Without changing anything, transcribe all of the entries.

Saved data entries
==================================================

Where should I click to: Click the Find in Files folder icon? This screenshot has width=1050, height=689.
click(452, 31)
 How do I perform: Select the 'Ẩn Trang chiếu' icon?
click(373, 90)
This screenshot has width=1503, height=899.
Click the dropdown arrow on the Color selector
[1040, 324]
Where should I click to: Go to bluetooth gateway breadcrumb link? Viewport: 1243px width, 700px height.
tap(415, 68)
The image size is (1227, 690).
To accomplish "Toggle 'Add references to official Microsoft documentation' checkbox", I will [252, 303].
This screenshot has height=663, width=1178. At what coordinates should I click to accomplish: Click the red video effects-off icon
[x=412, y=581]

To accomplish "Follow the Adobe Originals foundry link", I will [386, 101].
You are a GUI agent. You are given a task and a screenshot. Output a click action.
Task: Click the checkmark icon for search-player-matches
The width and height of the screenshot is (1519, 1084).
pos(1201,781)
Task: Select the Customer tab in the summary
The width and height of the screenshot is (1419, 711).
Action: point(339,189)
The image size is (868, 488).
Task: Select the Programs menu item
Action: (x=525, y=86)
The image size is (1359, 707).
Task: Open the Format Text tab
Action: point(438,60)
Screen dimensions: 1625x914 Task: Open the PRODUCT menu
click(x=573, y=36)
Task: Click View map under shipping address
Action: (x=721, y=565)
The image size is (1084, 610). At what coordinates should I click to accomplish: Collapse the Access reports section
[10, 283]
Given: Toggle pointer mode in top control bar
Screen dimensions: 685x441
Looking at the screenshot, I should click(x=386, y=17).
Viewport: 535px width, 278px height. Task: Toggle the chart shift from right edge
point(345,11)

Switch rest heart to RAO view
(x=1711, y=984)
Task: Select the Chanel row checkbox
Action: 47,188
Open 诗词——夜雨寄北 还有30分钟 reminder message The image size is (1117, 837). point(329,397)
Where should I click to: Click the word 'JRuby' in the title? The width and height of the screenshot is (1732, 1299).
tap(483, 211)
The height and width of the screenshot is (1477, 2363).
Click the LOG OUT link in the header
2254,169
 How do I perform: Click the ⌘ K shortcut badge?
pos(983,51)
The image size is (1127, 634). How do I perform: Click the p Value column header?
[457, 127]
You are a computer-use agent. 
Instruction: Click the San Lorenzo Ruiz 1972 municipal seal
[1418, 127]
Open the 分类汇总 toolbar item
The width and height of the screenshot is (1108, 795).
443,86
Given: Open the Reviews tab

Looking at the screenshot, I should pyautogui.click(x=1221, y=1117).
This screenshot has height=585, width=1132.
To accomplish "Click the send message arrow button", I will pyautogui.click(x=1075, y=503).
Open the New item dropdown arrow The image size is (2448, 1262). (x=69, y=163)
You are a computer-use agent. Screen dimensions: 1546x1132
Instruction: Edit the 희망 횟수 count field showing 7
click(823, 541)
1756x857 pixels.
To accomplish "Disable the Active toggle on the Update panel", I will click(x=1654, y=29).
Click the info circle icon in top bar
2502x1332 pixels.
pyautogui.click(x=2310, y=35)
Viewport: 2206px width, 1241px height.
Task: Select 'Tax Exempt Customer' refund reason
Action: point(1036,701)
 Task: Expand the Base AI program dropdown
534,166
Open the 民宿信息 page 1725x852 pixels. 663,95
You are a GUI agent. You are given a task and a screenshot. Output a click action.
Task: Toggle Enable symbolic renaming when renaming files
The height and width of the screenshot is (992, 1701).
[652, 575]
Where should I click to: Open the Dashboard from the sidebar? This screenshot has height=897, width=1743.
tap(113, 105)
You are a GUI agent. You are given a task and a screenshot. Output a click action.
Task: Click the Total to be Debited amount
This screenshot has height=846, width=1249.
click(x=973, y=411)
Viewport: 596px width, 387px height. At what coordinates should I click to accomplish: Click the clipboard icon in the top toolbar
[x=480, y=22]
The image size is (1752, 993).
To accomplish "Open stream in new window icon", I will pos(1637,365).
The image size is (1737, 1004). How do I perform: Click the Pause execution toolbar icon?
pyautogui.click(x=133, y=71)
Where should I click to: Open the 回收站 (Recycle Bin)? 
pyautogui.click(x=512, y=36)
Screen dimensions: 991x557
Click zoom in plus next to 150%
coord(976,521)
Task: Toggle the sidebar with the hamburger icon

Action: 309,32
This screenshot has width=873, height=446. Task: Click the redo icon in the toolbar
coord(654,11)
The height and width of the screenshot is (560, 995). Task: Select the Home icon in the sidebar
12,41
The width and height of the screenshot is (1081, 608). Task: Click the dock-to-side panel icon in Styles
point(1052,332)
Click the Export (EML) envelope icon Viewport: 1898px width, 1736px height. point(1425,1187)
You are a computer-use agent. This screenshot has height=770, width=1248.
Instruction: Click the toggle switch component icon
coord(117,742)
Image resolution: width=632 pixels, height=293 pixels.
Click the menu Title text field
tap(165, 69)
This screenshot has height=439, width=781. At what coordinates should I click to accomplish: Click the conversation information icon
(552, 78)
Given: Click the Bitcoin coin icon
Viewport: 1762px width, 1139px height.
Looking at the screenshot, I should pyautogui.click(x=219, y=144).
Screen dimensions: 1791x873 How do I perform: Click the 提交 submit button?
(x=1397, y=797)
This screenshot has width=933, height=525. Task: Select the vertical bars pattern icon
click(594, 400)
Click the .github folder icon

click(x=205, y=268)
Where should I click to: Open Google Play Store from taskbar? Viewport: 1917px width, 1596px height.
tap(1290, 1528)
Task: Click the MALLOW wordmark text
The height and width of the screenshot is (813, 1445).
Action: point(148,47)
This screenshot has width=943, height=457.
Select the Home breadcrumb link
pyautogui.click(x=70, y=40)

==================================================

• Finished task
Where should I click to: Click the Find in Files folder icon? This screenshot has width=1050, height=689.
click(452, 31)
 How do I perform: Select the 'Ẩn Trang chiếu' icon?
click(373, 90)
This screenshot has width=1503, height=899.
Click the dropdown arrow on the Color selector
[1040, 324]
Where should I click to: Go to bluetooth gateway breadcrumb link? Viewport: 1243px width, 700px height.
tap(415, 68)
The image size is (1227, 690).
To accomplish "Toggle 'Add references to official Microsoft documentation' checkbox", I will [252, 303].
This screenshot has height=663, width=1178. At what coordinates should I click to accomplish: Click the red video effects-off icon
[x=412, y=581]

To accomplish "Follow the Adobe Originals foundry link", I will [386, 101].
You are a GUI agent. You are given a task and a screenshot. Output a click action.
Task: Click the checkmark icon for search-player-matches
The width and height of the screenshot is (1519, 1084).
pos(1201,781)
Task: Select the Customer tab in the summary
The width and height of the screenshot is (1419, 711).
Action: point(339,189)
The image size is (868, 488).
Task: Select the Programs menu item
Action: (x=525, y=86)
The image size is (1359, 707).
Task: Open the Format Text tab
Action: point(438,60)
Screen dimensions: 1625x914 Task: Open the PRODUCT menu
click(x=573, y=36)
Task: Click View map under shipping address
Action: (x=721, y=565)
The image size is (1084, 610). At what coordinates should I click to accomplish: Collapse the Access reports section
[10, 283]
Given: Toggle pointer mode in top control bar
Screen dimensions: 685x441
Looking at the screenshot, I should click(x=386, y=17).
Viewport: 535px width, 278px height. Task: Toggle the chart shift from right edge
point(345,11)

Switch rest heart to RAO view
(x=1711, y=984)
Task: Select the Chanel row checkbox
Action: 47,188
Open 诗词——夜雨寄北 还有30分钟 reminder message The image size is (1117, 837). point(329,397)
Where should I click to: Click the word 'JRuby' in the title? The width and height of the screenshot is (1732, 1299).
tap(483, 211)
The height and width of the screenshot is (1477, 2363).
Click the LOG OUT link in the header
2254,169
 How do I perform: Click the ⌘ K shortcut badge?
pos(983,51)
The image size is (1127, 634). How do I perform: Click the p Value column header?
[457, 127]
You are a computer-use agent. 
Instruction: Click the San Lorenzo Ruiz 1972 municipal seal
[1418, 127]
Open the 分类汇总 toolbar item
The width and height of the screenshot is (1108, 795).
443,86
Given: Open the Reviews tab

Looking at the screenshot, I should pyautogui.click(x=1221, y=1117).
This screenshot has height=585, width=1132.
To accomplish "Click the send message arrow button", I will pyautogui.click(x=1075, y=503).
Open the New item dropdown arrow The image size is (2448, 1262). (x=69, y=163)
You are a computer-use agent. Screen dimensions: 1546x1132
Instruction: Edit the 희망 횟수 count field showing 7
click(823, 541)
1756x857 pixels.
To accomplish "Disable the Active toggle on the Update panel", I will click(x=1654, y=29).
Click the info circle icon in top bar
2502x1332 pixels.
pyautogui.click(x=2310, y=35)
Viewport: 2206px width, 1241px height.
Task: Select 'Tax Exempt Customer' refund reason
Action: point(1036,701)
 Task: Expand the Base AI program dropdown
534,166
Open the 民宿信息 page 1725x852 pixels. 663,95
You are a GUI agent. You are given a task and a screenshot. Output a click action.
Task: Toggle Enable symbolic renaming when renaming files
The height and width of the screenshot is (992, 1701).
[652, 575]
Where should I click to: Open the Dashboard from the sidebar? This screenshot has height=897, width=1743.
tap(113, 105)
You are a GUI agent. You are given a task and a screenshot. Output a click action.
Task: Click the Total to be Debited amount
This screenshot has height=846, width=1249.
click(x=973, y=411)
Viewport: 596px width, 387px height. At what coordinates should I click to accomplish: Click the clipboard icon in the top toolbar
[x=480, y=22]
The image size is (1752, 993).
To accomplish "Open stream in new window icon", I will pos(1637,365).
The image size is (1737, 1004). How do I perform: Click the Pause execution toolbar icon?
pyautogui.click(x=133, y=71)
Where should I click to: Open the 回收站 (Recycle Bin)? 
pyautogui.click(x=512, y=36)
Screen dimensions: 991x557
Click zoom in plus next to 150%
coord(976,521)
Task: Toggle the sidebar with the hamburger icon

Action: 309,32
This screenshot has width=873, height=446. Task: Click the redo icon in the toolbar
coord(654,11)
The height and width of the screenshot is (560, 995). Task: Select the Home icon in the sidebar
12,41
The width and height of the screenshot is (1081, 608). Task: Click the dock-to-side panel icon in Styles
point(1052,332)
Click the Export (EML) envelope icon Viewport: 1898px width, 1736px height. point(1425,1187)
You are a computer-use agent. This screenshot has height=770, width=1248.
Instruction: Click the toggle switch component icon
coord(117,742)
Image resolution: width=632 pixels, height=293 pixels.
Click the menu Title text field
tap(165, 69)
This screenshot has height=439, width=781. At what coordinates should I click to accomplish: Click the conversation information icon
(552, 78)
Given: Click the Bitcoin coin icon
Viewport: 1762px width, 1139px height.
Looking at the screenshot, I should pyautogui.click(x=219, y=144).
Screen dimensions: 1791x873 How do I perform: Click the 提交 submit button?
(x=1397, y=797)
This screenshot has width=933, height=525. Task: Select the vertical bars pattern icon
click(594, 400)
Click the .github folder icon

click(x=205, y=268)
Where should I click to: Open Google Play Store from taskbar? Viewport: 1917px width, 1596px height.
tap(1290, 1528)
Task: Click the MALLOW wordmark text
The height and width of the screenshot is (813, 1445).
Action: point(148,47)
This screenshot has width=943, height=457.
Select the Home breadcrumb link
pyautogui.click(x=70, y=40)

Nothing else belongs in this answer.